My cheeks heated again. “Most of them.”

“Maybe you didn’t save those kids, but that’s almost a hundred lives you’ve changed for the better.”

It was hard to wrap my brain around that number—one hundred and two foster kids had enrolled as freshmen at my school this year. It was a huge increase over the ten of us who’d started there together three years ago, and I couldn’t help but be proud that I’d had something to do with it. “I’m just keeping the promise I made the day I was given a second chance—to put the gift I’ve been given to good use.”

Dr. Stewart’s kind green eyes narrowed as he searched my face. “Your kidney was a gift, but there’s no debt to pay because of it other than to live your life to the fullest. If helping other foster kids is something you want to do, then keep on doing it. But for you; not for your donor. Honor their gift by being happy.”

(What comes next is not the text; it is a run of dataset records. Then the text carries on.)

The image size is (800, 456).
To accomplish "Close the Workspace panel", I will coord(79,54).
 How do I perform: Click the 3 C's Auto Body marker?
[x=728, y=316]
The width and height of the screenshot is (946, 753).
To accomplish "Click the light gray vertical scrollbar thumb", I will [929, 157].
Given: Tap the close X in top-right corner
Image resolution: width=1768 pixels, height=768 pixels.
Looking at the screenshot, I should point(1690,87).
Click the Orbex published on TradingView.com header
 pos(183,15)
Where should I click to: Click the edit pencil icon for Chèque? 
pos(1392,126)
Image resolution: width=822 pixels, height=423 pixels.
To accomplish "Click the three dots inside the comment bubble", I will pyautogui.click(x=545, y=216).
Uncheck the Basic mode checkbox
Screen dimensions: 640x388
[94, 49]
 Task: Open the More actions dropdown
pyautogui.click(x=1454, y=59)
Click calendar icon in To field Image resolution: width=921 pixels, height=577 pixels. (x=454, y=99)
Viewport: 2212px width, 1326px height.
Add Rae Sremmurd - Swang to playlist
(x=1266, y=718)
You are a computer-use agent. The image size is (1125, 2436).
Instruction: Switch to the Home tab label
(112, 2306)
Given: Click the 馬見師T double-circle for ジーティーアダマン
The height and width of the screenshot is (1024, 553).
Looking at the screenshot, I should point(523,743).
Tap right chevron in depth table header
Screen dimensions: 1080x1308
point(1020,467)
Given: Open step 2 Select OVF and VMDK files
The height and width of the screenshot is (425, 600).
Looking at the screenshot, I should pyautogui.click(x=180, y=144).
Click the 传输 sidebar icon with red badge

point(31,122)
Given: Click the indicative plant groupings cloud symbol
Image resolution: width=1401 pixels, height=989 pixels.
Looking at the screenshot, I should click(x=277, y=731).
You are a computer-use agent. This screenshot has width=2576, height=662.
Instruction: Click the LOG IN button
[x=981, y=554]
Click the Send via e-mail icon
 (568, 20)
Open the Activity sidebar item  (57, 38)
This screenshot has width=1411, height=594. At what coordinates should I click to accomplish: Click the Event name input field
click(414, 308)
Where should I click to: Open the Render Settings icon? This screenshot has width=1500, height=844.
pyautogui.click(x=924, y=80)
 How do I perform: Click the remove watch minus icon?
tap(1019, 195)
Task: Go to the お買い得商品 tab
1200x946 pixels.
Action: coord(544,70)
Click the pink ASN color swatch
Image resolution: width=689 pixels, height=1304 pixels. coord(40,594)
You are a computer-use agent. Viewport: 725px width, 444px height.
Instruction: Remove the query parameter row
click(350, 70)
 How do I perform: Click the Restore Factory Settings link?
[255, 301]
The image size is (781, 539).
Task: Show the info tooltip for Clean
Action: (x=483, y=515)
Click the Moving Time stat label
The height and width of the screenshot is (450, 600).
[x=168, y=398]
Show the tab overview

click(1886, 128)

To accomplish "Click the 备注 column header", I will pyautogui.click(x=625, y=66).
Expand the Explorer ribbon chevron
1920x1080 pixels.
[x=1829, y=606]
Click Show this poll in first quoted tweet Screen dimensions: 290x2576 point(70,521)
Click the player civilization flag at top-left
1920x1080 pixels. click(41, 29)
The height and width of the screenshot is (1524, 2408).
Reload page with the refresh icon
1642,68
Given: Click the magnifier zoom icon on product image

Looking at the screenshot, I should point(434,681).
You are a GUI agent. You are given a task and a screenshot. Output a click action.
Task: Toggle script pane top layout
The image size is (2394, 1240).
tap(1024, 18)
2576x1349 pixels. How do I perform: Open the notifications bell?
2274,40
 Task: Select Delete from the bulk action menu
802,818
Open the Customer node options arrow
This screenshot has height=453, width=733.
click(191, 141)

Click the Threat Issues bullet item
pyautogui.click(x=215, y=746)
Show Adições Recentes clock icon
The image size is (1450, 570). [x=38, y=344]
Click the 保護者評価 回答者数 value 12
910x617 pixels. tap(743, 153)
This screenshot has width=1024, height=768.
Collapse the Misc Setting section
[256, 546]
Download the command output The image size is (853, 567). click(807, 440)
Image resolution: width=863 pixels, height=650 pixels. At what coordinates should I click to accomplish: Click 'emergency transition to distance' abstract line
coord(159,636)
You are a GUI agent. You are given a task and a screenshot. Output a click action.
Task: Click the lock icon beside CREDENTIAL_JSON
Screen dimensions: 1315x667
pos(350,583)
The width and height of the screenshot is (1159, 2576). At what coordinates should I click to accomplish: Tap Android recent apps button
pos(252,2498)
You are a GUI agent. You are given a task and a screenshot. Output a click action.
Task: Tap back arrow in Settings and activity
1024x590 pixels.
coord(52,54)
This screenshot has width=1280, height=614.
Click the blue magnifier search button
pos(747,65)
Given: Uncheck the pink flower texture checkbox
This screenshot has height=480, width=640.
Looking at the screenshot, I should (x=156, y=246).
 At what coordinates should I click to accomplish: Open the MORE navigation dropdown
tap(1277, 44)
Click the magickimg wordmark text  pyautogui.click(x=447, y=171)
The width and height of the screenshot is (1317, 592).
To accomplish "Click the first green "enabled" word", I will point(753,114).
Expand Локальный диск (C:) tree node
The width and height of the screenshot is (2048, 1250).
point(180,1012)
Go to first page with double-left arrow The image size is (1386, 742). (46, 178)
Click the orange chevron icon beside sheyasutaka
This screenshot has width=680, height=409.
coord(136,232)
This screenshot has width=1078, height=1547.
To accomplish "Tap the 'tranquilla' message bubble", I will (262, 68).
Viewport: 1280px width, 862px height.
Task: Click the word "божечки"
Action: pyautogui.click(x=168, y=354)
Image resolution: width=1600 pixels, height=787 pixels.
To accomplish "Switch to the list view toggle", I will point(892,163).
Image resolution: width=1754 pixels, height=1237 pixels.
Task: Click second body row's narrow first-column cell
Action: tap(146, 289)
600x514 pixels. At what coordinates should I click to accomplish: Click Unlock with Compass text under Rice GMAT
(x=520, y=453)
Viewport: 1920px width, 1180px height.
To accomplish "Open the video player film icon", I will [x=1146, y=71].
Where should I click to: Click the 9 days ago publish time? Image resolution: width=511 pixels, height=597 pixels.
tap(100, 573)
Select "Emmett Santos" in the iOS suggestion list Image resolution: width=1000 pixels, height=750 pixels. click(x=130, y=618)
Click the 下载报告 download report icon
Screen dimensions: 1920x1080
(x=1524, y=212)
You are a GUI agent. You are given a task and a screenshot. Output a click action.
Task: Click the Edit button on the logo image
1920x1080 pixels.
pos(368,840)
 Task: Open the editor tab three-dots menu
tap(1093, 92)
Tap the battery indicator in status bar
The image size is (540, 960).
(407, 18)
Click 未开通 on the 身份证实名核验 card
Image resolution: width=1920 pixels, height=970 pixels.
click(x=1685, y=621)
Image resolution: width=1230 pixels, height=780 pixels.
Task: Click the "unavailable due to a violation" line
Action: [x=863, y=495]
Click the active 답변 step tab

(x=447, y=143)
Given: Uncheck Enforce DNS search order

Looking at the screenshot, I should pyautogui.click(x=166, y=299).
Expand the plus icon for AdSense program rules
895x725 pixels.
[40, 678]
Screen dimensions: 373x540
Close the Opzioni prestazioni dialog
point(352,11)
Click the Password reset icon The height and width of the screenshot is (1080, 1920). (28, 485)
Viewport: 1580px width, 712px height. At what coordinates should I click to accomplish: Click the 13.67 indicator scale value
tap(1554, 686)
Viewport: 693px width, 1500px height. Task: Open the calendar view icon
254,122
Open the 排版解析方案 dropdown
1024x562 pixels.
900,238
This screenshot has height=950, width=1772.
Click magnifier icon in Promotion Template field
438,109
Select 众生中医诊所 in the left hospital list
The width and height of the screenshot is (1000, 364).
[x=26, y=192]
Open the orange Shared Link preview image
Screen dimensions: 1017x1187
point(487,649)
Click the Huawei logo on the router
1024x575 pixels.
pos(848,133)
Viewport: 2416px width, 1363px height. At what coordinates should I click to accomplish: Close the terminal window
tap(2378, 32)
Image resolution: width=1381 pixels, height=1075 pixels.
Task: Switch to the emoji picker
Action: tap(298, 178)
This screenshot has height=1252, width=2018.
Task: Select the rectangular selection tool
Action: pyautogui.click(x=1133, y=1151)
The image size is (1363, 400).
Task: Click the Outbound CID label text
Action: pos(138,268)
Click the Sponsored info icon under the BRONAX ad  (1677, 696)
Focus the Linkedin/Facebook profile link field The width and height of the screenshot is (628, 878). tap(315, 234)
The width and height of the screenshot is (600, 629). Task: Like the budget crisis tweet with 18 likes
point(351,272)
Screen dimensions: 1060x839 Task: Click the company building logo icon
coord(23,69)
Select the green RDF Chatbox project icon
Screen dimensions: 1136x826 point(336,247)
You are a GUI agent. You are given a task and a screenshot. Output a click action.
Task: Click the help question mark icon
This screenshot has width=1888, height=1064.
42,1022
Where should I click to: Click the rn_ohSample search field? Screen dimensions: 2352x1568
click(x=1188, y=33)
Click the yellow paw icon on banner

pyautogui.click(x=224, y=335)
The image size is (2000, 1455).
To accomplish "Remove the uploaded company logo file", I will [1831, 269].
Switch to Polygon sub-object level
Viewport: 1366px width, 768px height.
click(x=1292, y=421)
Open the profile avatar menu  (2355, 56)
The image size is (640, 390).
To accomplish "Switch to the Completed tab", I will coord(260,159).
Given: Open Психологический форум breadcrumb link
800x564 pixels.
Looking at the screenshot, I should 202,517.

“I do like helping them,” I assured him. It wasn’t just about honoring my donor’s sacrifice. Giving back made me feel like I mattered, at least in some small way. But being happy was an utterly foreign concept to me. It just wasn’t something I thought about.

I was alive.

I had a roof over my head and food in my belly.

I was close to earning my college degree in social work, my major inspired by the difference Sarah had made in my life and the work I’d done with other foster kids.

Having all of that was a bounty to me. Unexpected and greatly appreciated. But maybe it was time for me to strive for more. To find joy in my life. Somehow.